>> BEGIN EXTRACT

`settings:env` as arithmetic function

After the recent change to support for user defined arithmetic functions, I’ve been experimenting with library(settings); the doc suggests that env (arity 1 and 2) should evaluate to numeric values in arithmetic expressions, but I can’t make it work. A simple test module:

:- module(test_settings,[fsetting/2]).

:- use_module(library(settings)).

:- setting(version, atom,   '1.0', 'Current version').
:- setting(timeout, number,    20, 'Timeout in seconds').

After loading:

?- list_settings.
========================================================================
Name                      Value (*=modified) Comment
========================================================================
test_settings:version     '1.0'          Current version
test_settings:timeout     20             Timeout in seconds
true.

As I understand it env(timeout) or possibly env(test_settings:timeout) in an arithmetic expression should evaluate to 20, but I get nothing but errors. Looking at the code in library(settings) and library(arithmetic) probable causes are:

  1. env is not exported from library(settings). As I understand the recent change (9.1.22) to library(arithmetic) this is necessary to use env as a function outside the defining module.
  2. timeout and test_settings:timeout are not valid arguments to an arithmetic function as defined by arithmetic:math_goal_expansion.
  3. The implementation of settings:env just calls getenv which expects ‘text’ as a name. (My rudimentary understanding of settings suggests some form of module qualification is necessary.)

I don’t consider this a big issue - I can find no examples of usage in the SWIP release, but I’d like to understand how one uses the current arithmetic library for defining new arithmetic functions.

This is how it is supposed to be used:

:- setting(timeout, number,    env('TIMEOUT'), 'Timeout in seconds').
TIMEOUT=60 swipl s.pl
17 ?- list_settings.
========================================================================
Name                      Value (*=modified) Comment
========================================================================
user:timeout              60             Timeout in seconds

The expression is evaluated in the context of library(settings).

The setting name is module qualified. Values are not.

See library(arithmetic). You still have to understand that this library rewrites e.g. A is Expr into a sequence of arithmetic evaluations and calls to “user functions”, which implies that the expression must be sufficiently instantiated at compile time. The library also provides an evaluation predicate that can at runtime evaluate expressions holding user defined functions. I don’t know how useful it is. It was added first of all as a partial work-around for removing full support of user defined functions. That in turn was motivated by efficiency. Without the need to call Prolog we can optimize arithmetic a lot further and we do not need to convert intermediate results between native and Prolog representation.

>> END EXTRACT
>> BEGIN DATASET RECORDS

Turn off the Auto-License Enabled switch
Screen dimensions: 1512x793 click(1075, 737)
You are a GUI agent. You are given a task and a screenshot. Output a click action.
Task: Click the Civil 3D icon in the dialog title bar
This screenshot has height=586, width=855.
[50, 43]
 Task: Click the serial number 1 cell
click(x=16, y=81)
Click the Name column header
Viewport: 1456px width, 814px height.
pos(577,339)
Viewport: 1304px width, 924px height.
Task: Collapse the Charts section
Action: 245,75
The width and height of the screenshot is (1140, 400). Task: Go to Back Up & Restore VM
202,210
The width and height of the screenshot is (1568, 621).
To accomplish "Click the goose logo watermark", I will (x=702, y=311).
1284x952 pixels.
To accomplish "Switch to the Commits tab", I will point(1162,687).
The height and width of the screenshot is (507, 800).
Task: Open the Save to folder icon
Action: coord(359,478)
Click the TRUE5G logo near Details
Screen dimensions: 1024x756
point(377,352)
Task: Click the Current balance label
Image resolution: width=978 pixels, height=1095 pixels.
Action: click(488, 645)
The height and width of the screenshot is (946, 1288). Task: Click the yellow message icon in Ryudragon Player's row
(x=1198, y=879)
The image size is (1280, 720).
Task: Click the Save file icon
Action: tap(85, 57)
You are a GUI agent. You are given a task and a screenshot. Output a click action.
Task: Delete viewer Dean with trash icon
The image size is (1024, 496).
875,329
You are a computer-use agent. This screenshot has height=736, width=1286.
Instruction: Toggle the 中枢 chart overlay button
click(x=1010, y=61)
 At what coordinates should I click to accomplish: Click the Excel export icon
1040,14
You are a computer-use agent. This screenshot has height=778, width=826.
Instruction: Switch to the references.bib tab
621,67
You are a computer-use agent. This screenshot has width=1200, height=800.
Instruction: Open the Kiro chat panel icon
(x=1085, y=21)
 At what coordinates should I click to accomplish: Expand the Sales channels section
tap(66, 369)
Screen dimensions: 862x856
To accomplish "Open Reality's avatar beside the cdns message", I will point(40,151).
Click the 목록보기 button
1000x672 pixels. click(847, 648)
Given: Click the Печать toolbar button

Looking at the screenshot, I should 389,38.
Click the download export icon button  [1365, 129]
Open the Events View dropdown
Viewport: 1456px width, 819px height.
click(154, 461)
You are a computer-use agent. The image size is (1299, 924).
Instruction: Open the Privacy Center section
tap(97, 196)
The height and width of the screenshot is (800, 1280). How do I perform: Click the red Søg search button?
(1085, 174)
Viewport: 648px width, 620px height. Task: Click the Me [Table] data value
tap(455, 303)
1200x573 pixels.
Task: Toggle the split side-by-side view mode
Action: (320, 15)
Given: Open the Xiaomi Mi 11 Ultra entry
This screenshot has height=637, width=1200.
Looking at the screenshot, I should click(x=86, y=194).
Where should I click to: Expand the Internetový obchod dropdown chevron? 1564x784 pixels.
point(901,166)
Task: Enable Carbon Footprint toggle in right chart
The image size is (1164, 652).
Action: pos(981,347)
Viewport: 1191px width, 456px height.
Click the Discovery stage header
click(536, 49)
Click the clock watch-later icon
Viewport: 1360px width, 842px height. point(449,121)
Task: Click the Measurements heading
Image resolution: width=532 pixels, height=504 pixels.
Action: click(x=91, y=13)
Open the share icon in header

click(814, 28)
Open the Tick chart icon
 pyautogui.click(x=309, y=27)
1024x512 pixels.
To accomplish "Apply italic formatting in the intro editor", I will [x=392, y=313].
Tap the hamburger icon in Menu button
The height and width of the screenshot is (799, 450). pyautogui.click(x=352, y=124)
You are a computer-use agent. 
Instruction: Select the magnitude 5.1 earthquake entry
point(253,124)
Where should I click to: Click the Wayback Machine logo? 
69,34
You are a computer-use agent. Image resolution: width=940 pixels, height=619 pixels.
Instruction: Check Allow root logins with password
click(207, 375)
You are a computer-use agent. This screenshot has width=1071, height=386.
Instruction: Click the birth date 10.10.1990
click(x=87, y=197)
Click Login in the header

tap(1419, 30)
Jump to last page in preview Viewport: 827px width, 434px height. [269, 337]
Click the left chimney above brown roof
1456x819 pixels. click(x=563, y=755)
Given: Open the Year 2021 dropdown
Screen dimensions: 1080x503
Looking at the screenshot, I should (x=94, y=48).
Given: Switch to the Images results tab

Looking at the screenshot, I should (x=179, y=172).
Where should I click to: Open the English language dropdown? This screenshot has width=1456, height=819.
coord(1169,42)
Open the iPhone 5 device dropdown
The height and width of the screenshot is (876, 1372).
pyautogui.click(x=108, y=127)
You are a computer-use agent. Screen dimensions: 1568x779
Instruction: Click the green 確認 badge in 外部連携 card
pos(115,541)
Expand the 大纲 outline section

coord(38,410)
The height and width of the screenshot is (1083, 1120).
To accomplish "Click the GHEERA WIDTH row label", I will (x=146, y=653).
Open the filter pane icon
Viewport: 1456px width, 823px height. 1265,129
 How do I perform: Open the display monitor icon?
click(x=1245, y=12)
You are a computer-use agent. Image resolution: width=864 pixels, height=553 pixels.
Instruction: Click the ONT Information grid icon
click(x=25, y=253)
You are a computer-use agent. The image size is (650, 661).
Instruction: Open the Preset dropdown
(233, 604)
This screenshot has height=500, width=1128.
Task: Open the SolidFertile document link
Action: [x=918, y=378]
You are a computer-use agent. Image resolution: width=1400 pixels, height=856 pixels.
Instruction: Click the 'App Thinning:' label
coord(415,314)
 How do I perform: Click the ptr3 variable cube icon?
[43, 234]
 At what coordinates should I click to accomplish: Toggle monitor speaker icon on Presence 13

>> END DATASET RECORDS

__TASK SET__
1. From the settings:env post, return word for word the passage starting with "I don’t consider" and going on through "context of library(settings).".
2. Answer these questions from the settings:env post:
(a) What value is given for the timeout setting in the test module?
(b) Which version introduced the recent change to library(arithmetic)?
(c) In what context is the setting's expression evaluated?
The items play no part in this exercise.

__SOLUTIONS PER TASK__
1.
I don’t consider this a big issue - I can find no examples of usage in the SWIP release, but I’d like to understand how one uses the current arithmetic library for defining new arithmetic functions.

This is how it is supposed to be used:

:- setting(timeout, number,    env('TIMEOUT'), 'Timeout in seconds').
TIMEOUT=60 swipl s.pl
17 ?- list_settings.
========================================================================
Name                      Value (*=modified) Comment
========================================================================
user:timeout              60             Timeout in seconds

The expression is evaluated in the context of library(settings).

2.
(a) 20
(b) 9.1.22
(c) library(settings)